● **What the task asks**
Take the lines below beginning at the line that has "Select the Ship To Customer tab" and stopping after the line that has "Task: Mark the Aluguel expense as paid", and print them exactly as they are, with no other lines.
┌──
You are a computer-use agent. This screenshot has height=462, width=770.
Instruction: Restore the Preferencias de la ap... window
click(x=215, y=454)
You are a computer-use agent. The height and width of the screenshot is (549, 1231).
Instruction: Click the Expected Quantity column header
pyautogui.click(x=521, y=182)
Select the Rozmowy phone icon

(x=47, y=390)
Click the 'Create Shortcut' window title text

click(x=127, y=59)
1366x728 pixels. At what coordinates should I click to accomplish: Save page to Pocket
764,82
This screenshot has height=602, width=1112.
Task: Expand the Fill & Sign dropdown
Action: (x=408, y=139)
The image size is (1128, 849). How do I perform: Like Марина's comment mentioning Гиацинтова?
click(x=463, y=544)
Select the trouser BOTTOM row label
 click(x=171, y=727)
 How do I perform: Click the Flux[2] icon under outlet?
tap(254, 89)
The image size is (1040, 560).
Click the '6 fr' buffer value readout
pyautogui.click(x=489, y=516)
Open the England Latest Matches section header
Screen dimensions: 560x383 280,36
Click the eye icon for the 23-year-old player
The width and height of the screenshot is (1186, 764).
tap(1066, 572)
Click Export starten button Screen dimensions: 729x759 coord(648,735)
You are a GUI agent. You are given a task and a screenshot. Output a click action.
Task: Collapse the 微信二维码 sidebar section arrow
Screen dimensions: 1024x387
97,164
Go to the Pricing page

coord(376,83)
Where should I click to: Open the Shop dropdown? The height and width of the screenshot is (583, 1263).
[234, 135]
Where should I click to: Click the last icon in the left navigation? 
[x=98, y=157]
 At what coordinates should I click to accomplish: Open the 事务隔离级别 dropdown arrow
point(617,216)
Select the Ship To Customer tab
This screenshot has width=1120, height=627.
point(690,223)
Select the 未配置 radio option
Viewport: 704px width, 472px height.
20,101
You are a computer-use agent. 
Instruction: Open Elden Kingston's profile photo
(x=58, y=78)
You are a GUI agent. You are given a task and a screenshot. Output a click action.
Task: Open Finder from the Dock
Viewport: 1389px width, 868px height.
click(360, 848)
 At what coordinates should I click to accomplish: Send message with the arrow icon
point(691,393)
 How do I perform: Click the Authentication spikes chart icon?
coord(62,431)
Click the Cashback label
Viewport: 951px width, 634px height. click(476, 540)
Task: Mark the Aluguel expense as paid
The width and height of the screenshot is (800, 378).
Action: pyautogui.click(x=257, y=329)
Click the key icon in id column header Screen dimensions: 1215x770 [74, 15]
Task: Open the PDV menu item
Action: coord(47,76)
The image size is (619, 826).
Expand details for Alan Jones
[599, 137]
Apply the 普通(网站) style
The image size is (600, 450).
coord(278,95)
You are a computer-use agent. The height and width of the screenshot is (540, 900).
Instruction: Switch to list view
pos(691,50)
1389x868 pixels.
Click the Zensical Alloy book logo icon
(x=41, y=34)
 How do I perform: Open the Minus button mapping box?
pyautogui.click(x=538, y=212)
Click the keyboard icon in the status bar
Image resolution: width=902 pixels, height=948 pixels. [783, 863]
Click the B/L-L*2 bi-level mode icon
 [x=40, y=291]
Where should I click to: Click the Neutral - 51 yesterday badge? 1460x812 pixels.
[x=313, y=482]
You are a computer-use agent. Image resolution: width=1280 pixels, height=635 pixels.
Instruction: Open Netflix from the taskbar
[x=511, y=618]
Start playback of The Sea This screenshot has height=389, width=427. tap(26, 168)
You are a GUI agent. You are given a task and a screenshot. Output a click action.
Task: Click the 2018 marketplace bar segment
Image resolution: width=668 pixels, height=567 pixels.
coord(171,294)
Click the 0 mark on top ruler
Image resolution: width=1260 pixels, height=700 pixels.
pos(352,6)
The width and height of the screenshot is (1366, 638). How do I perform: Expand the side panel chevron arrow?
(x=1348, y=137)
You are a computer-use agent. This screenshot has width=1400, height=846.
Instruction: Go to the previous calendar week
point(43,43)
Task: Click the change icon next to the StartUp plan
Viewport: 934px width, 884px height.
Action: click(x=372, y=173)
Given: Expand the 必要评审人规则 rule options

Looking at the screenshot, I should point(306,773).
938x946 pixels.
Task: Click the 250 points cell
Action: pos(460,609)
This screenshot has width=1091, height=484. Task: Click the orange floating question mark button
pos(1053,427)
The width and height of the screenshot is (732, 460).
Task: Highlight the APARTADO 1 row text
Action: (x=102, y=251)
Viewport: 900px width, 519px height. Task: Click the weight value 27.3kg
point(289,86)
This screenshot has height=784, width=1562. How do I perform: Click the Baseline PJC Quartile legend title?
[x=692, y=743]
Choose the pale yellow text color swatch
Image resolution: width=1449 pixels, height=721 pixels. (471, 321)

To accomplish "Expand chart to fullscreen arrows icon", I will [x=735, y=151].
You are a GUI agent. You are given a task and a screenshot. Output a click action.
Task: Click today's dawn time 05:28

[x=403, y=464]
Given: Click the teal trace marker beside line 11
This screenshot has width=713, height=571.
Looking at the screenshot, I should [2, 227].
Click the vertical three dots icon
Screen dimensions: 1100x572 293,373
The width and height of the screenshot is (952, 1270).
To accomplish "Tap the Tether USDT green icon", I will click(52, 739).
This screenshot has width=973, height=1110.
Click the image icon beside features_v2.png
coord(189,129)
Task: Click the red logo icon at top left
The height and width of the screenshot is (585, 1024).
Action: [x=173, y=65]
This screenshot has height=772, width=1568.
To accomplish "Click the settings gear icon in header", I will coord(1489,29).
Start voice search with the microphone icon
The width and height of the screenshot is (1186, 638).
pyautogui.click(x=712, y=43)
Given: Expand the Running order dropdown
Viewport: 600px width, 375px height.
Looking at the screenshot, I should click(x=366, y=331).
└──
● **Solution to the problem**
Select the Ship To Customer tab
This screenshot has width=1120, height=627.
point(690,223)
Select the 未配置 radio option
Viewport: 704px width, 472px height.
20,101
You are a computer-use agent. 
Instruction: Open Elden Kingston's profile photo
(x=58, y=78)
You are a GUI agent. You are given a task and a screenshot. Output a click action.
Task: Open Finder from the Dock
Viewport: 1389px width, 868px height.
click(360, 848)
 At what coordinates should I click to accomplish: Send message with the arrow icon
point(691,393)
 How do I perform: Click the Authentication spikes chart icon?
coord(62,431)
Click the Cashback label
Viewport: 951px width, 634px height. click(476, 540)
Task: Mark the Aluguel expense as paid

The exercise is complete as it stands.